SóProvas


ID
5493742
Banca
CESPE / CEBRASPE
Órgão
SEFAZ-CE
Ano
2021
Provas
Disciplina
Engenharia de Software
Assuntos

A respeito de inteligência artificial, julgue o item seguinte. 

Redes neurais do tipo LSTM (long short-term memory) mantêm o nível de precisão independentemente do tamanho do modelo utilizado.

Alternativas
Comentários
  • A precisão do modelo depende do tamanho do batch_size.

    GAB: Errado.

    Foco!

  • Desculpe discordar do Bruno Aprigio, mas o nível de precisão de uma rede neral tem mais a ver com a profundidade do modelo ou o número de neurônios do que do batch_size.

    O batch_size é o tamanho dos dados de treinamento utilizados em uma iteração. Imagina se tivermos 20GB de dados para treinarmos um modelo de rede neural. Então teriamos que ter pelo menos 20GB de memória disponível para alocação e mais o treinamento. Por isso foi criado o batch_size. Para separar esses 20GB em tamanhos menores e em várias iterações.

    Concluindo: a questão está errada pelo fato de que o tamanho do modelo (profundidade da rede neural ou número de neurônios) afeta sim a precisão do resultado nas LSTM e RNN tradicionais.

    Para saber mais sobre o que são as LSTM, recomendo o artigo:

    https://www.deeplearningbook.com.br/arquitetura-de-redes-neurais-long-short-term-memory/

  • Fabio, por ser um assunto novo em concursos e de difícil compreensão, estamos todos nos adaptando.

    Entretanto, seguir seu link é encontrei informações que corroboram para influência do batch_size na precisão dos modelos de redes neurais.

    "O tamanho do lote é um dos hiperparâmetros mais importantes para sintonizar os modernos sistemas de aprendizagem profunda."

    https://www.deeplearningbook.com.br/o-efeito-do-batch-size-no-treinamento-de-redes-neurais-artificiais/

    Creio que estamos analisando termos distintos para mesma questão.

  • Senhores, eu vou na linha do Bruno, com alguns acréscimos. Pois o treinamento variará tanto com um quanto com o outro. O resultado, por sinal, nem sempre melhora porque eu aumentei a profundidade da minha rede. Já fiz diversos testes deste tipo. A maior influência é a quantidade de dados existentes, principalmente aqueles com comportamento das quais alterações geram alterações na variável que desejamos encontrar. Além disso, acho que um ponto que influencia muito, é o tratamento dos dados. Fazer correlação de Pearson, eliminar dados desnecessários... e concordo plenamente com o Bruno, o Batch_Size tem grande influência com o resultado e vc sem querer até corroborou, quando falou da quebra dos dados porque o treinamento pleno requer muita memória e muito tempo, mas a certeza é que este treinamento mais demorado gerará sim um resultado melhor.

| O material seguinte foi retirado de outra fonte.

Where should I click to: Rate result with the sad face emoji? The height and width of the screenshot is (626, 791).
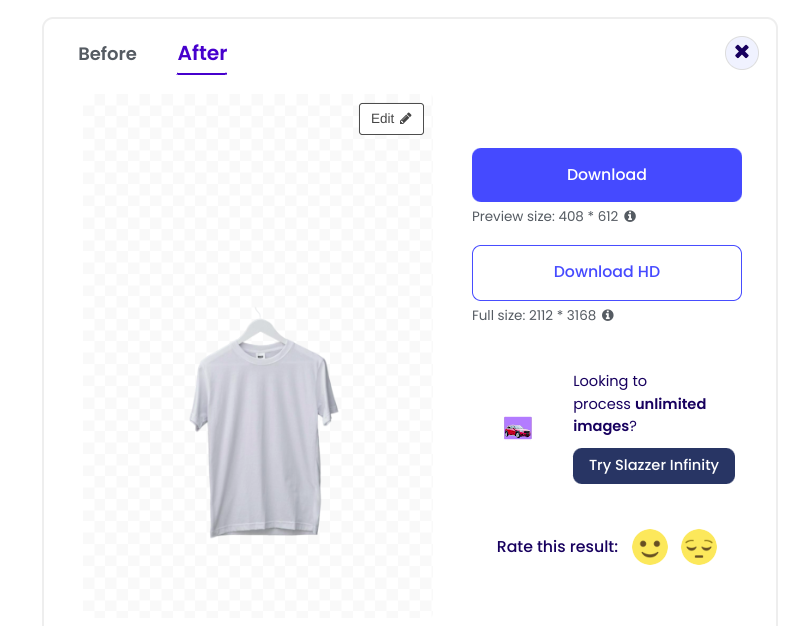[x=699, y=548]
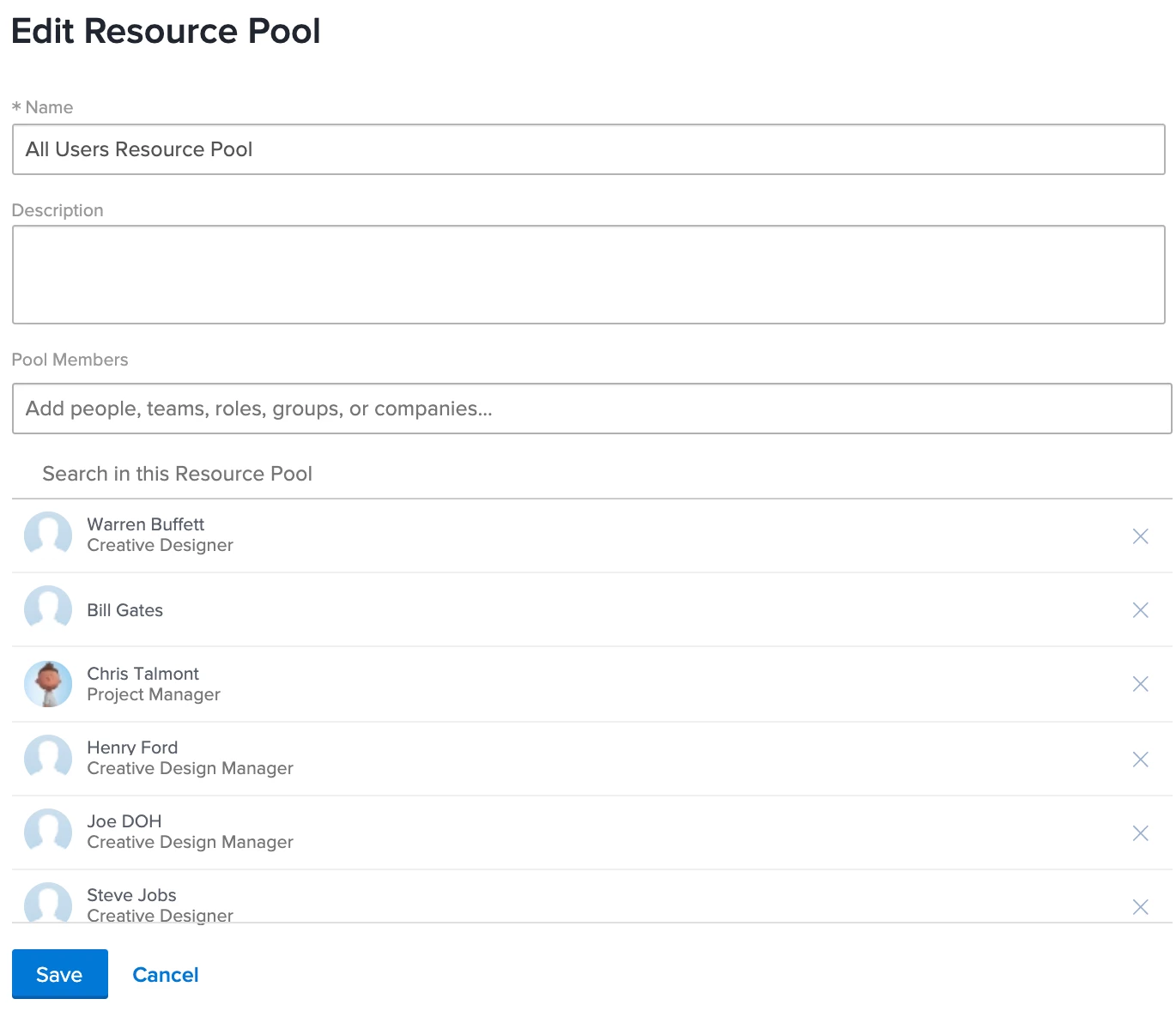Click Henry Ford's avatar icon
Screen dimensions: 1176x1011
coord(48,759)
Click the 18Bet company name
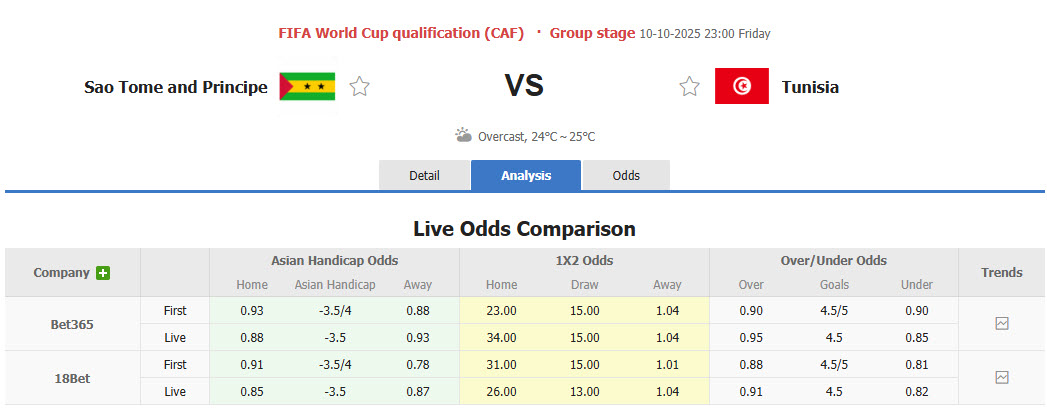This screenshot has width=1047, height=409. point(72,378)
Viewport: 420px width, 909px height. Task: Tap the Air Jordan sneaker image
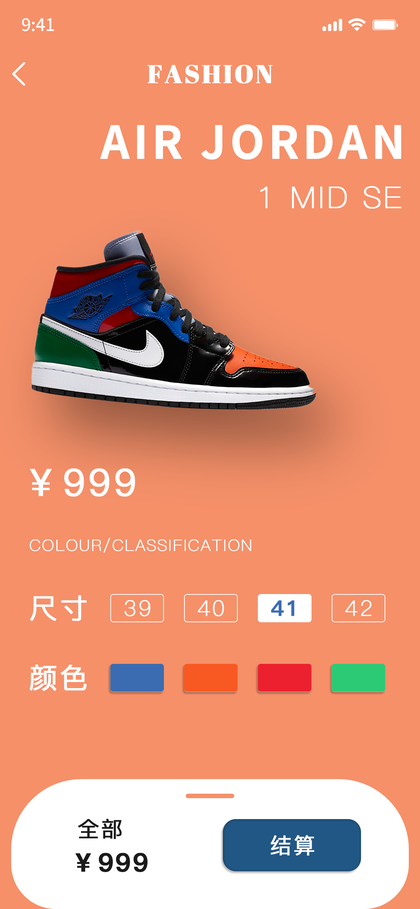[173, 321]

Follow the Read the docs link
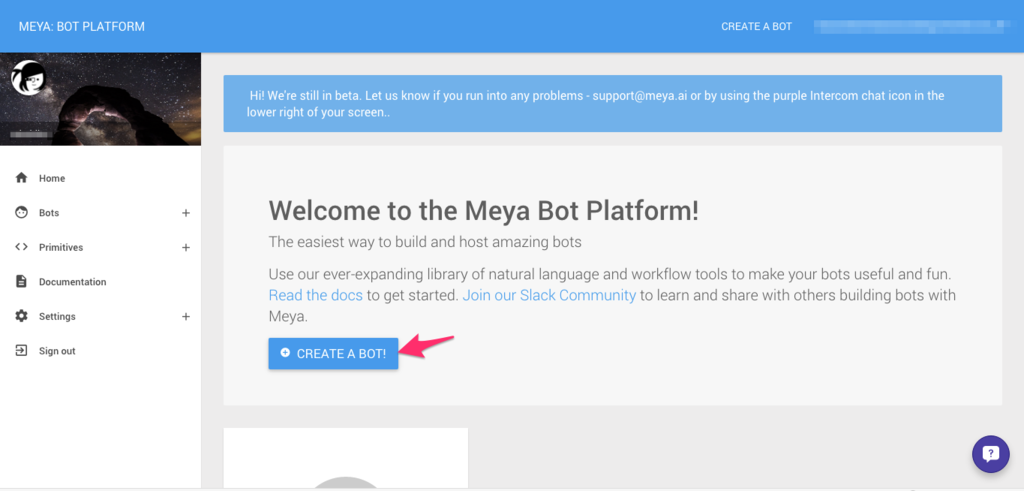tap(315, 295)
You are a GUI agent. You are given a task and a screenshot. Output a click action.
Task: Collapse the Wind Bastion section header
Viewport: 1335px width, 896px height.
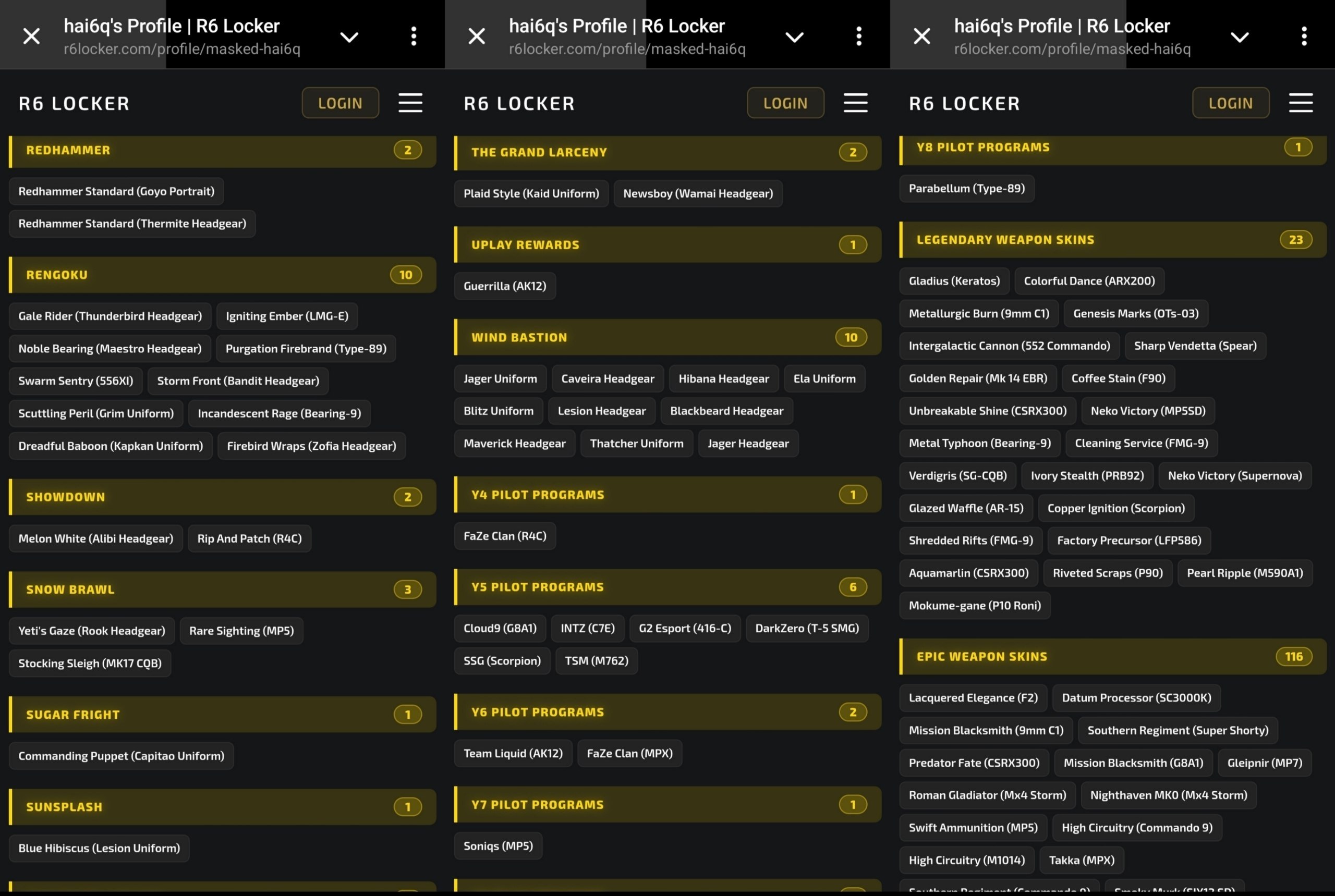668,337
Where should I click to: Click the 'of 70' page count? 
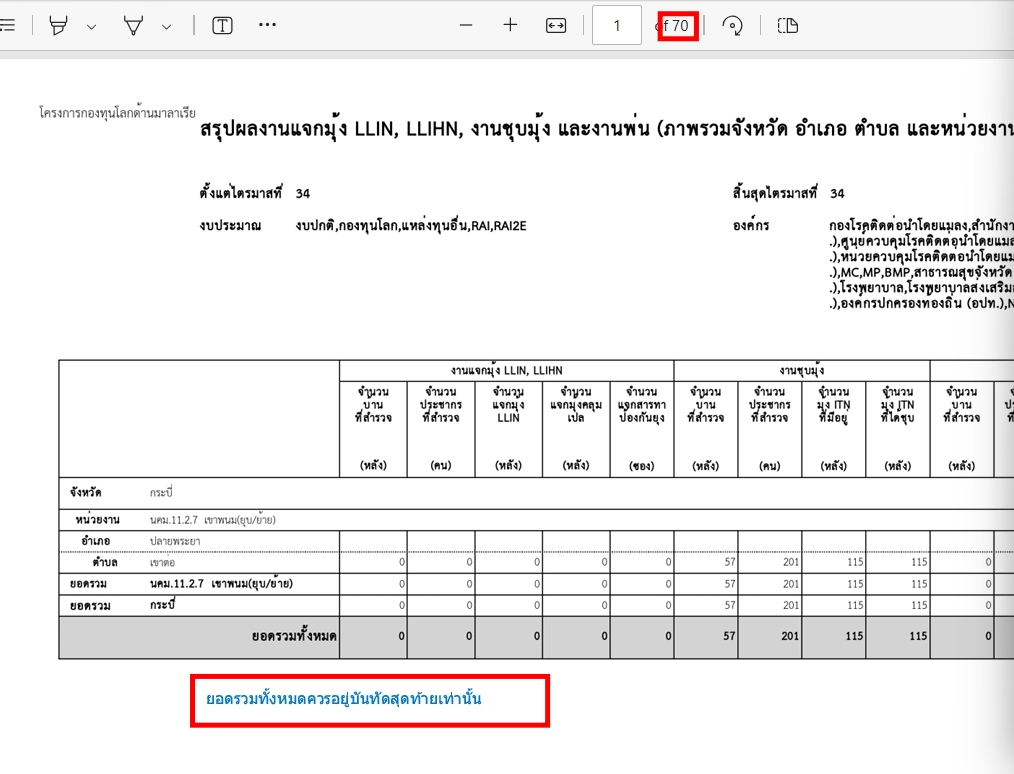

    Por sinal, para resumir, já fiz diversos modelos em que eu queria comparar se o aumento de neurônios ou profundidade da rede me geraria um resultado melhor mantendo o mesmo batch_size, até comprei um computador com uma placa de vídeo boa para rodar via CUDAS e GPUs com intuito de encontrar uma relação direta. Não existe, nem sempre aumentar neurônios e profundidade da rede implica em melhoria nos resultados, em alguns casos minha rede até gerou resultados piores comparados com os dados de treinamento e teste.

  • Gente, eu só quero ser puliça, e não cientista em robótica.